**TAREFA OBRIGATÓRIA 1:**
No trecho sobre improbidade administrativa, qual lei o Superior Tribunal de Justiça afirmou que "alcança o administrador desonesto, não o inábil"?
**TAREFA OBRIGATÓRIA 2:**
Dê continuidade ao trecho sobre improbidade administrativa, começando logo após a sua última frase.

**TRECHO FORNECIDO:**

AÇÃO CIVIL PÚBLICA - Improbidade administrativa – Município de Palestina - Certames na modalidade convite – Contratação de serviços de transporte, de construção de alambrado e para aquisição de geladeira - Alegação de fraudes nos diversos processos de licitação - Não ocorrência - Tratando-se de pretensão voltada à nulidade de atos da Administração sob o fundamento de improbidade administrativa e de prejuízo ao Erário, é necessária a demonstração do efetivo dano, que não se presume, e da má-fé dos envolvidos, não sendo suficientes condutas meramente irregulares - Inteligência dos artigos 10, "caput" e 11, "caput", da Lei n° 8.429/92 — Sentença de parcial procedência - Recurso do Ministério Público não provido, provido o do réu condenado PROCESSO - Ação civil pública por ato de improbidade administrativa - Propositura pelo Ministério Público - Condenação nas custas e honorários - Inadmissibilidade, salvo comprovada má-fé (art. 18 da Lei 8 078/90) - Recurso provido para esse fim

Conforme se extrai do julgado, tem-se que a improbidade administrativa, mais que um ato ilegal, deve traduzir, necessariamente, a falta de boa-fé, a desonestidade, o que não restou comprovado nos autos pelas informações disponíveis no relatório nº 174/07, fls. 1072-1090, ao contrário, consta dos autos que à falta de pagamento à empresa contratada somente foi frustadas em razão de restrições orçamentárias e financeiras abruptamente comunicada pela Pasta fazendária.

No mesmo sentedio é da Jurisprudencia do Tribunal de Justiça de Minas Gerais conforme acórdão assim ementado:

EMENTA: IMPROBIDADE ADMINISTRATIVA - PENAS - IRREGULARIDADE - CONTRATAÇÃO - VERBAL - AUSÊNCIA - DOLO - MÁ-FÉ - CULPA GRAVE - PREJUÍZO - INEXISTÊNCIA. IMPROCEDÊNCIA - AÇÃO - CIVIL - PÚBLICA. - Consoante já decidiu o eg. Superior Tribunal de Justiça, rel. Min. Garcia Vieira, a Lei 8.429/92 "alcança o administrador desonesto, não o inábil (REsp 213.994-MG, DJU 27.09.99). - Assim, a mera irregularidade na forma de contratação (verbal), não acarreta, por si só, a aplicação das penas da lei de improbidade administrativa, especialmente porque não comprovados o dolo, a má-fé e nem mesmo a culpa grave, ausente, também, qualquer tipo de prejuízo para a municipalidade.

Deveras, a Lei de improbidade, portanto, não pune a mera ilegalidade, mas sim a conduta ilegal ou imoral do agente público, e de todo aquele que o auxilie, voltada para a corrupção.

**MATERIAL:**
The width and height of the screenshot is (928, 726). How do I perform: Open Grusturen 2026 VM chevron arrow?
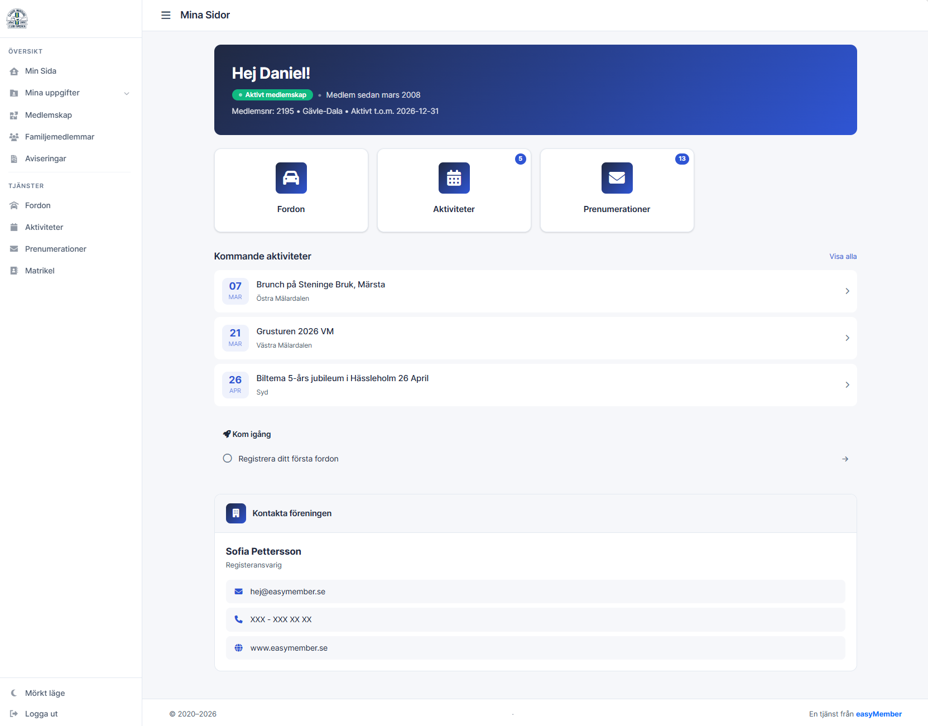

**RESPOSTA DO EXERCÍCIO 1:**
A Lei 8.429/92.

**RESPOSTA DO EXERCÍCIO 2:**
Conforme se extrai dos autos, depreende-se que a Instrução Técnica não comprovou, de forma inequívoca, o efetivo dano sofrido, ademais, a simples alegação de que os serviços executados na Ponte do Rio Blink foram perdidos não é motivo plausível para caracterização do dano, tão pouco pode ser admissível para caracterizar a ação dolosa do responsável - devido à falta de pagamento à empresa contratada.

Por outro lado, não se evidencia, pois, qualquer dano ao erário que justifique a sanção de ressarcimento, máxime porque não se apercebe conduta (omissa ou comissiva) que traduza, propriamente, qualquer tipo de vantagem patrimonial indevida, importando enriquecimento ilícito do responsável.

 Nem se alegue que a aferição da existência de dolo somente poderia ocorrer após a instrução processual, eis que, no caso dos autos, a Instrução Técnica no seu Relatório nº 174/07, fls. 1072-1090, sequer narra a existência de má-fé e nem menciona o agir doloso por parte do responsável.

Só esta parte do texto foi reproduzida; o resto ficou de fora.